I am a great fan of John Riccitiello of Electronic Arts (ERTS), he talks the talk and says more sensible things than just about any other game industry manager. More than that, he has instigated a boutique, mix and match approach to working with developers which gets the best out of them. A massive improvement from Electronic Arts’ previous policy of assimilation which tended to result in squandering the assets they had bought.
He has gradually (maybe too gradually) moved EA away from relying on other people’s IP with licensed games towards a more sensible policy of creating their own, original IP. And he has gone after product quality. Whereas once a lot of what EA produced was little more than shovelware, now they are in a position where much of what they produce is critically acclaimed. Riccitiello is a great believer in getting high Metacritic scores.
Yet, despite this, Electronic Arts are underperforming as a company. The industry as a whole is booming like crazy, yet EA are delivering lackluster results both in terms of growth and in terms of profit. Meanwhile competitors like Activision (NASDAQ:ATVI) / Blizzard and Ubisoft (UBI) have been massively outperforming.
This hasn’t escaped the attention of the analysts. Wedbush Morgan’s Michael Pachter thinks that EA will have a 16 percent year on year decline in revenue. At Lazard Capital Markets, Colin Sebastian says:
Specifically, we believe several EA titles are tracking below plan at retail this holiday, including Need for Speed Undercover (with disappointing reviews), new franchise Mirror’s Edge, and Rock Band 2. We believe further cost and franchise reductions are likely. Importantly, we believe EA is continuing to review its cost structure and franchise base, and it is possible that management will announce further cuts in headcount and the development pipeline (including existing franchises) over the coming quarters.

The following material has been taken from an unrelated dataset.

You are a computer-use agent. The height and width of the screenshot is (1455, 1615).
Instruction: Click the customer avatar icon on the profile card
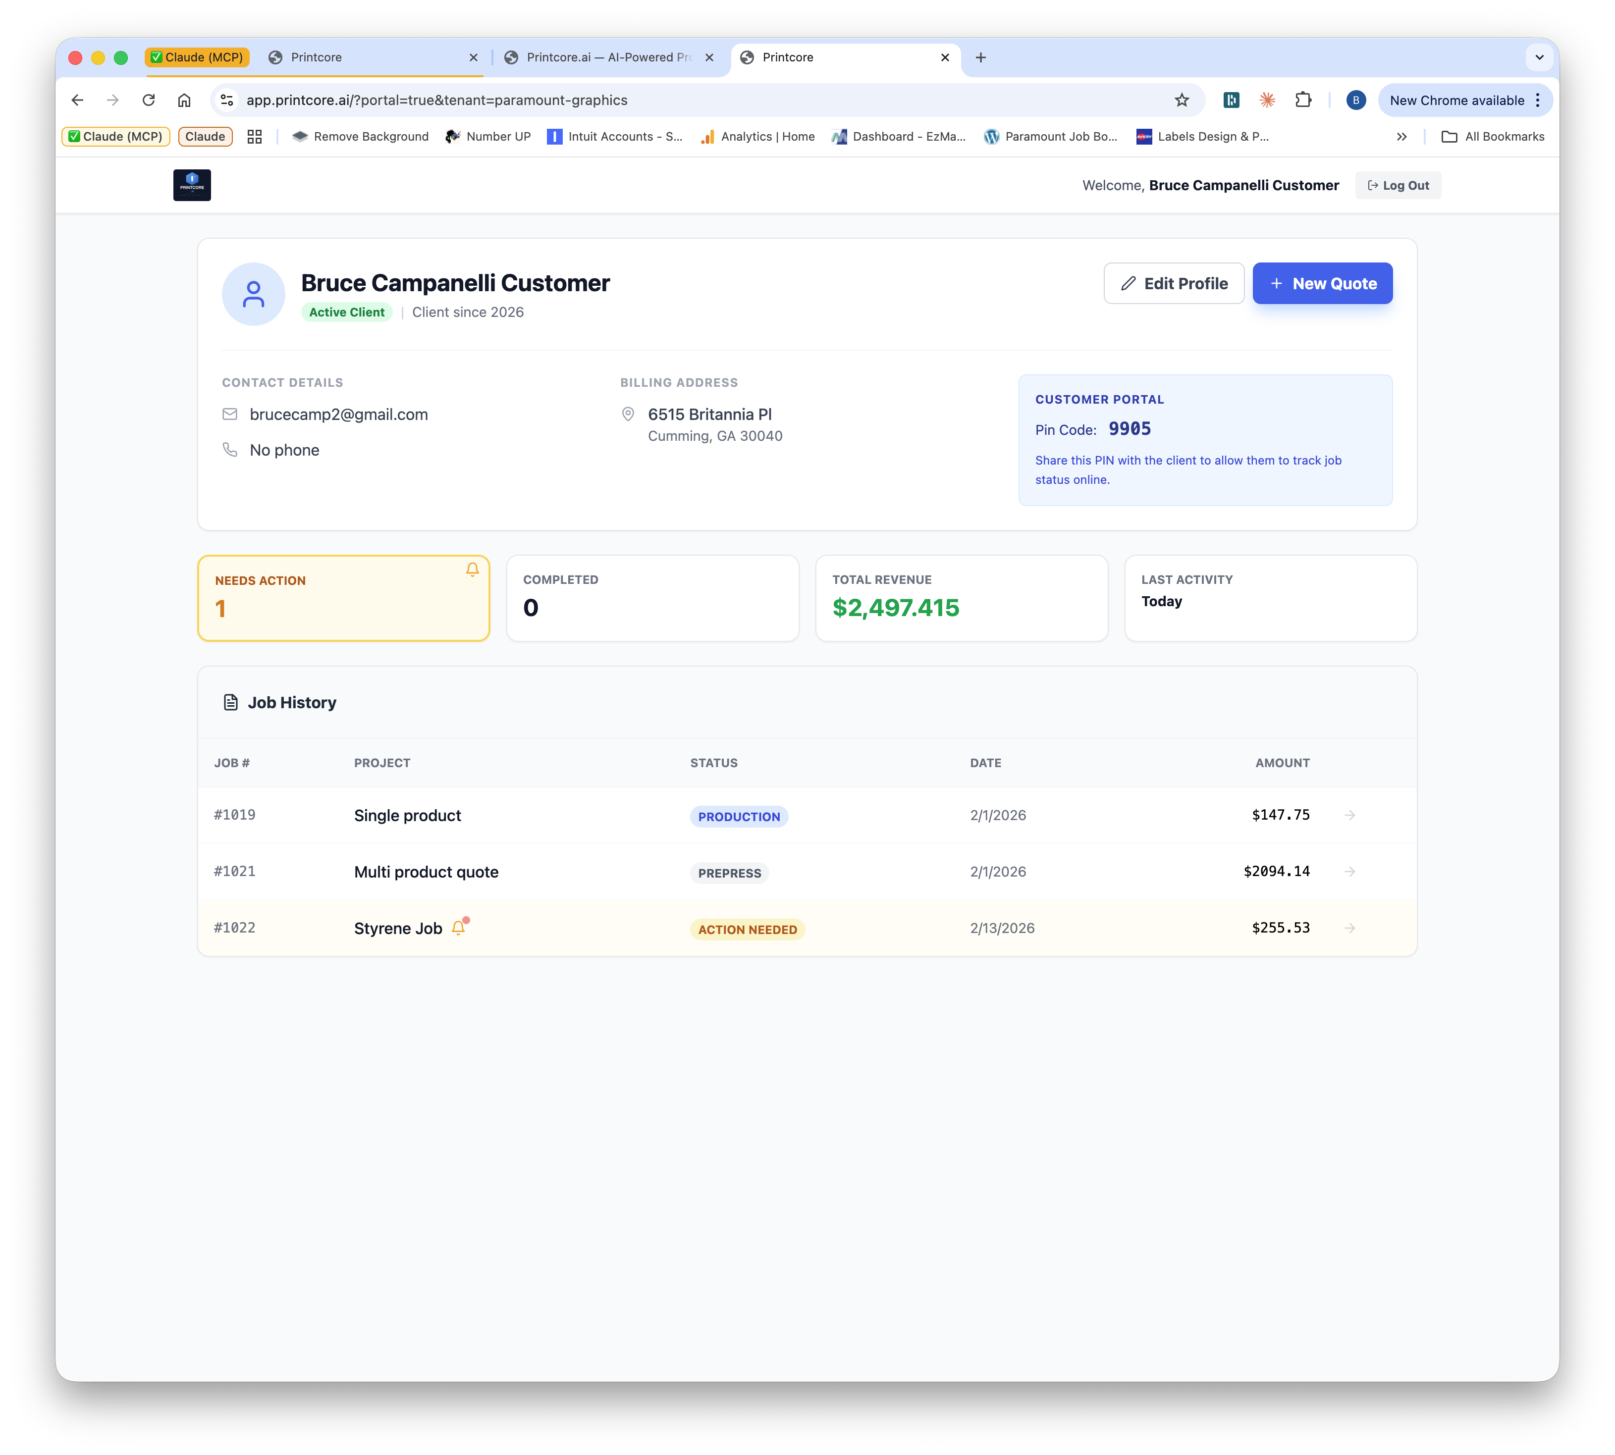click(x=253, y=293)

So what is going wrong? Here are some areas where, from what I have heard and seen, EA may be weak:
- Too much and too expensive management. Every time EA get into a bit of trouble they have a cull of development staff (who make the games). We never hear of them flattening their management hierarchy or reducing management perks. There are ways of successfully running big organisations with a minimum management infrastructure. It has been done before and there are many examples I could point EA at.
- Inefficient development processes. EA are notorious for making their development staff work long hours of “crunch” to get games out on time. They shouldn’t get themselves in this position and “crunch” is a notoriously inefficient method. But it is typical of the stories I have heard from within EA of very large teams being run very inefficiently. Perhaps they could take a lesson from Ubisoft’s low cost global development. Or from the far smaller team sizes that you find in most independent developers.
- Unimaginative, steamroller marketing. It is almost as if the marketing team are given a budget and then work out how to burn through it with the least effort. Totally uninspiring. This is the entertainment industry and the marketing we do should reflect that.
It is a great pity that EA are being forced to retrench at a time when the industry is booming and they should be investing in growth. This is a massive corporate underperformance. I see this as making it even more likely that EA becomes a takeover target. There are several suitors around who could easily afford it and who would bring efficiencies of synergy that could once again see Electronic Arts leading the way.